This approach ensures that your document remediation processes remain efficient and cost-effective, even when managing large volumes.
Optimized for scalability, the solution takes 3.5 minutes to remediate a typical 17-page PDF, making it ideal for large institutions managing high volumes of documents. Leveraging AWS services and Adobe Auto-Tag APIs, this solution encourages good accessibility compliance at minimal cost. Institutions can scale remediation efforts efficiently while keeping costs low, perfect for large document repositories needing both speed and compliance.
A key element of the solution was the use of Adobe Auto-Tag APIs which was designed to automatically clean metadata, apply appropriate tags, and further enable document remediation. The project involved continuous iterations and testing, allowing the team to refine the AI model and achieve high compliance rates efficiently.
Industry Impact and Problem Solving
The challenges faced by Ohio State in making its documents accessible are not unique. Many educational institutions, cultural heritage institutions, government agencies, and businesses struggle with complying with accessibility standards, especially given the vast number of legacy documents that exist. The solution developed in partnership with the AI CIC addresses these challenges by providing an automated, scalable approach to document remediation. This not only helps Ohio State meet regulatory expectations but also increases access to the Libraries’ digital assets for all students, faculty, and researchers.
“Our scale is massive, and we are committed to doing what's best for our patrons. With the introduction of new accessibility standards, AI and machine learning offer what may be the most viable path to success, given our resources and scope. I'm excited about the potential of using AI to enhance the experience for those we serve.”

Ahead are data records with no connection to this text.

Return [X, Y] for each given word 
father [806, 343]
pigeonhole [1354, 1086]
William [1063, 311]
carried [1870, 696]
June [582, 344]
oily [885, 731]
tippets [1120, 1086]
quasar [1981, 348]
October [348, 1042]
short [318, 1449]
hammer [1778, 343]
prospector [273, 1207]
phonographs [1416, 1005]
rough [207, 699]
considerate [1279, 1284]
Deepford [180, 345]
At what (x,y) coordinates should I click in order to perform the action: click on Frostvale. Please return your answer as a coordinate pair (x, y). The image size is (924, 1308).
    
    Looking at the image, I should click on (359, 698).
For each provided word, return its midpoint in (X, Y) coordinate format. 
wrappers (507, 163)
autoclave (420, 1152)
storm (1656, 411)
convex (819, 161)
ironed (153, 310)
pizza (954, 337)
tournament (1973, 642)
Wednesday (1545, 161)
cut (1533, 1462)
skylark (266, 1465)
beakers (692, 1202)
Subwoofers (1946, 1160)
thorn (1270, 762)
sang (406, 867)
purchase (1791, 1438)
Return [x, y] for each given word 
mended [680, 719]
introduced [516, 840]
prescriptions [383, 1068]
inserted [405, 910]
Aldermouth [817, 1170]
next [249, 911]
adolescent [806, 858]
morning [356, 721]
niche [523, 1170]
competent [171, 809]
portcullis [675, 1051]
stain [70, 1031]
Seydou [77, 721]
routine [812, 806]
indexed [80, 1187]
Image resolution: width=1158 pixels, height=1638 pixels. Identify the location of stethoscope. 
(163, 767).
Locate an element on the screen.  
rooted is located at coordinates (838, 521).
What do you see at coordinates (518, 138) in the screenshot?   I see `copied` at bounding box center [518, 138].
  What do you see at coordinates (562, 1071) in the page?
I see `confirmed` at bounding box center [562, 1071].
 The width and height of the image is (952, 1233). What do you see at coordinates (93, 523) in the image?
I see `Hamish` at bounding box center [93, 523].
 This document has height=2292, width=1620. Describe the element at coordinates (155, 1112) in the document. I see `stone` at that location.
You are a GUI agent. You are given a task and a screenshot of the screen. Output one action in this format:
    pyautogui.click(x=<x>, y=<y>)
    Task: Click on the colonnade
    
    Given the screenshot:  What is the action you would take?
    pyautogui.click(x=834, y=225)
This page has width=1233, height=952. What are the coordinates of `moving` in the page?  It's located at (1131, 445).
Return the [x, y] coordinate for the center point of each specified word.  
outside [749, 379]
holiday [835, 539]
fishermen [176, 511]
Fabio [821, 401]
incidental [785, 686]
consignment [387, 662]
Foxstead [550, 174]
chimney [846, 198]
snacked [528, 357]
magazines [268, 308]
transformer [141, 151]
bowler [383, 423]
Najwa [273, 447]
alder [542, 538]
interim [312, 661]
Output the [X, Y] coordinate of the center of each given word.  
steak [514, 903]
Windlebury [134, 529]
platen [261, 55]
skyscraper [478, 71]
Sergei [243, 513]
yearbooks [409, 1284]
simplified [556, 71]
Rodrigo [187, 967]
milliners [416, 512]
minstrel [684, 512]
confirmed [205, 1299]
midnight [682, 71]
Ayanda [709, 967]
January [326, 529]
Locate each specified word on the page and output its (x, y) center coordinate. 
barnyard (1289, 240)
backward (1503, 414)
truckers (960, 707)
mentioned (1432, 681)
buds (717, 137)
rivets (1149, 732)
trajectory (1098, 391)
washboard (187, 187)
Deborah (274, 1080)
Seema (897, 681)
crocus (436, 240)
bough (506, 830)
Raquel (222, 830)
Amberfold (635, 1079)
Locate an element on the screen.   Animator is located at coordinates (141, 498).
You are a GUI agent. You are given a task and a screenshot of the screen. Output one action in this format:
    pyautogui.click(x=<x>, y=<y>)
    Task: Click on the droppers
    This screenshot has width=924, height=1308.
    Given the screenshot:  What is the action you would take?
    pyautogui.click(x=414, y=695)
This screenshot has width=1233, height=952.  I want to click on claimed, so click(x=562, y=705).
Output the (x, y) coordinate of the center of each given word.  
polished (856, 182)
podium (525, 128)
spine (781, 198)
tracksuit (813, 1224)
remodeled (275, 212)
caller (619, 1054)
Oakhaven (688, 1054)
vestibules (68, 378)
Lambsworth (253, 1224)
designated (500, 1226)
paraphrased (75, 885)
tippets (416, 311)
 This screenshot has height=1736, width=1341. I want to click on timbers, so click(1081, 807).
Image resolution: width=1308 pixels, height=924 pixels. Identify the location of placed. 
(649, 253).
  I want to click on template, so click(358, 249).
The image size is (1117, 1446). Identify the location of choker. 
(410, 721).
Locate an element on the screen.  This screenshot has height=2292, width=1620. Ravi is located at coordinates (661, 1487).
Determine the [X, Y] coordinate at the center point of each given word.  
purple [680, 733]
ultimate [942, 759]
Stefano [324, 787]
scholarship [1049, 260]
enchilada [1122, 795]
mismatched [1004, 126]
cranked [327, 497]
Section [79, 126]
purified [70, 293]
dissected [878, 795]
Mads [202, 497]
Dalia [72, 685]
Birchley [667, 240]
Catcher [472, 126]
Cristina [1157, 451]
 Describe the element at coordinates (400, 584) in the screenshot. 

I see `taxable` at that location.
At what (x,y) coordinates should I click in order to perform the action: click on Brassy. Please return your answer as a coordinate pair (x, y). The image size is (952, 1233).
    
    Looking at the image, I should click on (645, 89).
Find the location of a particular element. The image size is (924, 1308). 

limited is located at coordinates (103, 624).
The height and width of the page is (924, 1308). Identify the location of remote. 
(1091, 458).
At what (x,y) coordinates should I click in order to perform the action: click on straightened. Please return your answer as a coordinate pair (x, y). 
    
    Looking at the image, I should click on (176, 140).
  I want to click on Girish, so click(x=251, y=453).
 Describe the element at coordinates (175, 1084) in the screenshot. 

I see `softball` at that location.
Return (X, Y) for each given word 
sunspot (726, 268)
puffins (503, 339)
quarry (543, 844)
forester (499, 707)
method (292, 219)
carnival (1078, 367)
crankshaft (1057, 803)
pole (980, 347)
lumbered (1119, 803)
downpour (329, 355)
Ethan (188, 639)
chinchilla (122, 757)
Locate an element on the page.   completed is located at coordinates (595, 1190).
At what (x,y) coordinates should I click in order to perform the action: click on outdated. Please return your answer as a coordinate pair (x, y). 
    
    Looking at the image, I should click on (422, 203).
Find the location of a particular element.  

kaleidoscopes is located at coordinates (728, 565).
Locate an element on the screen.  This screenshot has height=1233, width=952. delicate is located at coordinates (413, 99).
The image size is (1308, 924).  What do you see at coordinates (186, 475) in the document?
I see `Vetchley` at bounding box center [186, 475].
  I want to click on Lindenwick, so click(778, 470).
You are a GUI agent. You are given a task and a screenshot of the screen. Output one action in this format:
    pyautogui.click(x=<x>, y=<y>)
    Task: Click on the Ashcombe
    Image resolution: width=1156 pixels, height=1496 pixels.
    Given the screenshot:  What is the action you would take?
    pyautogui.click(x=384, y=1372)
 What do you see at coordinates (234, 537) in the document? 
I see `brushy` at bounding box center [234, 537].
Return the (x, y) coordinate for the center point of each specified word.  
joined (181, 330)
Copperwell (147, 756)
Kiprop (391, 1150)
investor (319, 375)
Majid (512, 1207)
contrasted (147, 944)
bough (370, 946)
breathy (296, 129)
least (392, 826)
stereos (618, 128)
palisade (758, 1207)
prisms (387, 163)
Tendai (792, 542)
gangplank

Cory Tressler, Assistant Dean for Technology and Digital Programs, The OSU Libraries
Potential for Wider Application
The success of this project demonstrates the potential for wider application across other educational institutions, cultural heritage institutions, government agencies, and businesses or any organization facing similar challenges with document accessibility. The AI-driven solution can be customized to meet the needs of different organizations, working to achieve accessibility at scale for large document collections.